» Problem description:
Update the rows by writing them out again, starting at the line that has "This screenshot has width=960, height=515." and stopping after the line that has "click(616, 205)". Replace "screenshot" with "capture" and change nothing else.

[Some rows]
# # # #
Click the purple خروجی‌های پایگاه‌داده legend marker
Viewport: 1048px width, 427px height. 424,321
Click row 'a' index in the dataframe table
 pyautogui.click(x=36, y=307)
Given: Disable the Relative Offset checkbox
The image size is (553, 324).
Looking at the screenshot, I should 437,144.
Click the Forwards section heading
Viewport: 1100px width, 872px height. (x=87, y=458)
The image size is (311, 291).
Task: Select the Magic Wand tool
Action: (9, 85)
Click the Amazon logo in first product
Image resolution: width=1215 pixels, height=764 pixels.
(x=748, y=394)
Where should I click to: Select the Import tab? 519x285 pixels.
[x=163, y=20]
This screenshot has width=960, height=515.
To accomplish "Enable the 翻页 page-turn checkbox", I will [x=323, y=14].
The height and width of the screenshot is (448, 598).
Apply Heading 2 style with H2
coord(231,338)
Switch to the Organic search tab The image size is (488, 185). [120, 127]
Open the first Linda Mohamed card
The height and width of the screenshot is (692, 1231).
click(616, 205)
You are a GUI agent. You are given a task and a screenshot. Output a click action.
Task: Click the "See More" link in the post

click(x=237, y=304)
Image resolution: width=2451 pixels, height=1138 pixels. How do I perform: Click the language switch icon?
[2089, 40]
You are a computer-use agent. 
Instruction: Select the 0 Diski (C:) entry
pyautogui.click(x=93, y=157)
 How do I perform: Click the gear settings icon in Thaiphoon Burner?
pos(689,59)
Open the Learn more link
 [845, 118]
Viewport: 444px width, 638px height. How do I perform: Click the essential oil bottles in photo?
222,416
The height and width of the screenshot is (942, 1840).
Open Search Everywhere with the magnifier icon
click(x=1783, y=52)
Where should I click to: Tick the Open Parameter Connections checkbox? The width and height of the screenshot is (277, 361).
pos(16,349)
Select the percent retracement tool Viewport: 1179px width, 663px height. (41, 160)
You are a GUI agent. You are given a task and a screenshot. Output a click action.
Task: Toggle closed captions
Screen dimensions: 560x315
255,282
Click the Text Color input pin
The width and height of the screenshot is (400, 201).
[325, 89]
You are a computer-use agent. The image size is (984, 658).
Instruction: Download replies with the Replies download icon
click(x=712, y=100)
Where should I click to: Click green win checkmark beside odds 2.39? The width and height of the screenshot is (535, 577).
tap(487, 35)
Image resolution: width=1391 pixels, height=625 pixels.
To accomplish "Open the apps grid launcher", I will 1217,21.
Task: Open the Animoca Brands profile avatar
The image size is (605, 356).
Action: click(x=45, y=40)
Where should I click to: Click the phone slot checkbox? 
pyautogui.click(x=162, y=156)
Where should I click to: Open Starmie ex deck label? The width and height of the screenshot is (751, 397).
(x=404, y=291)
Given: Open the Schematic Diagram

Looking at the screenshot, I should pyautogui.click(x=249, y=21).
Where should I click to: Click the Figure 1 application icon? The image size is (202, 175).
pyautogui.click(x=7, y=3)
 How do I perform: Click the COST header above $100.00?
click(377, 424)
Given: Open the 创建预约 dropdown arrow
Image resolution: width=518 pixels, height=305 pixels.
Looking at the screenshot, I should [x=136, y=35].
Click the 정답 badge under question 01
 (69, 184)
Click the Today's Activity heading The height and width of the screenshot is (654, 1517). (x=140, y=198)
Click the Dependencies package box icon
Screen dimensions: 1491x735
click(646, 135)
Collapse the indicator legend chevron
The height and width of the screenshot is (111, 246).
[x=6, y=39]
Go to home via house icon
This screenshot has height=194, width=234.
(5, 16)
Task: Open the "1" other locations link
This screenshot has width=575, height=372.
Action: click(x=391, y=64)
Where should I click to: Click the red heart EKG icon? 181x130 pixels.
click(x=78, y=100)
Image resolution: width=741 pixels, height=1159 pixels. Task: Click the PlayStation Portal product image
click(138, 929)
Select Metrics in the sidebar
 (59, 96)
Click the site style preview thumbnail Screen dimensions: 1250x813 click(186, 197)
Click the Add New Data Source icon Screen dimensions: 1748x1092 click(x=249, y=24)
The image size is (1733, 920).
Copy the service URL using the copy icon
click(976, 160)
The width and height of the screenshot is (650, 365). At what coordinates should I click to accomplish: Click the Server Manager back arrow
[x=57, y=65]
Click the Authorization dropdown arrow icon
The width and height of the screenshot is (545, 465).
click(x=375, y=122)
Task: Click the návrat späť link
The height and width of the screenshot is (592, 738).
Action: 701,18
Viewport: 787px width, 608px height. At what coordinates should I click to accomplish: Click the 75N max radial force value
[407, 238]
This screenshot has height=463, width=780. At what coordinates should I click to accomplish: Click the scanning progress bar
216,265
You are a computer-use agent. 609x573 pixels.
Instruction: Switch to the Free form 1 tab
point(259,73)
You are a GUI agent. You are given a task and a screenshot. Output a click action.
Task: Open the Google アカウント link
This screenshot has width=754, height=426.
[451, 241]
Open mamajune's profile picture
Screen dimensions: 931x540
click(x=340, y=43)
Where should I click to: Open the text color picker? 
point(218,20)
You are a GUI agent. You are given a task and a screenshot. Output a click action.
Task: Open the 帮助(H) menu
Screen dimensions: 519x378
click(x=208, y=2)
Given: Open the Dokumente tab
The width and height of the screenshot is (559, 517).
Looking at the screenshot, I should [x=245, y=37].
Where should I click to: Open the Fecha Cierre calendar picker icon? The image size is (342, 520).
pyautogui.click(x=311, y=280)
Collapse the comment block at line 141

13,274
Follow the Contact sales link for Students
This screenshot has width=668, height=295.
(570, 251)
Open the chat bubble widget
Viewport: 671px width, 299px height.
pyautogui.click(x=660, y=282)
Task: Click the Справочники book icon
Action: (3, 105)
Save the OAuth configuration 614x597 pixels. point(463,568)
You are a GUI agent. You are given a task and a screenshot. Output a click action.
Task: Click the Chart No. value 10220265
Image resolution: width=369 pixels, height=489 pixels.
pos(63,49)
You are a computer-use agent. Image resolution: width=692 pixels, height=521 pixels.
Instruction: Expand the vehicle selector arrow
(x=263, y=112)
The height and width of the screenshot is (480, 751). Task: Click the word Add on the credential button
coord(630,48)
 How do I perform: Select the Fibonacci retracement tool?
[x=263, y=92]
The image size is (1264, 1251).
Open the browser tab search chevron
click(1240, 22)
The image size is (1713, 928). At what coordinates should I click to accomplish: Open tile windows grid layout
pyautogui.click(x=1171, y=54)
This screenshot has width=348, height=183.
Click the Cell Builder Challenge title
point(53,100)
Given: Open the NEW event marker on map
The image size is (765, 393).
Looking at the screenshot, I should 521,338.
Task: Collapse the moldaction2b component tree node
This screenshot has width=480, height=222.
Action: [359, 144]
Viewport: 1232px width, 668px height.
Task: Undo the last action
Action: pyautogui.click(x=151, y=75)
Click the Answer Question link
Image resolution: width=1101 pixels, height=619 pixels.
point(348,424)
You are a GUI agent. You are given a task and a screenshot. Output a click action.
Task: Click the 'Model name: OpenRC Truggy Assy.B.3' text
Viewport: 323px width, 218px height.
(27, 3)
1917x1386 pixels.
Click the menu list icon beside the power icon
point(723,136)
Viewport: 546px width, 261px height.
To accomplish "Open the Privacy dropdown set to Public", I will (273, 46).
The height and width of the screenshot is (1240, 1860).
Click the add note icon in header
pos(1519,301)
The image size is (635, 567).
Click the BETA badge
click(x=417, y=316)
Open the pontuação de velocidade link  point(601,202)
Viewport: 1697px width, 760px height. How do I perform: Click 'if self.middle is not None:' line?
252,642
# # # #
» Result of the task:
This capture has width=960, height=515.
To accomplish "Enable the 翻页 page-turn checkbox", I will [x=323, y=14].
The height and width of the capture is (448, 598).
Apply Heading 2 style with H2
coord(231,338)
Switch to the Organic search tab The image size is (488, 185). [120, 127]
Open the first Linda Mohamed card
The height and width of the capture is (692, 1231).
click(616, 205)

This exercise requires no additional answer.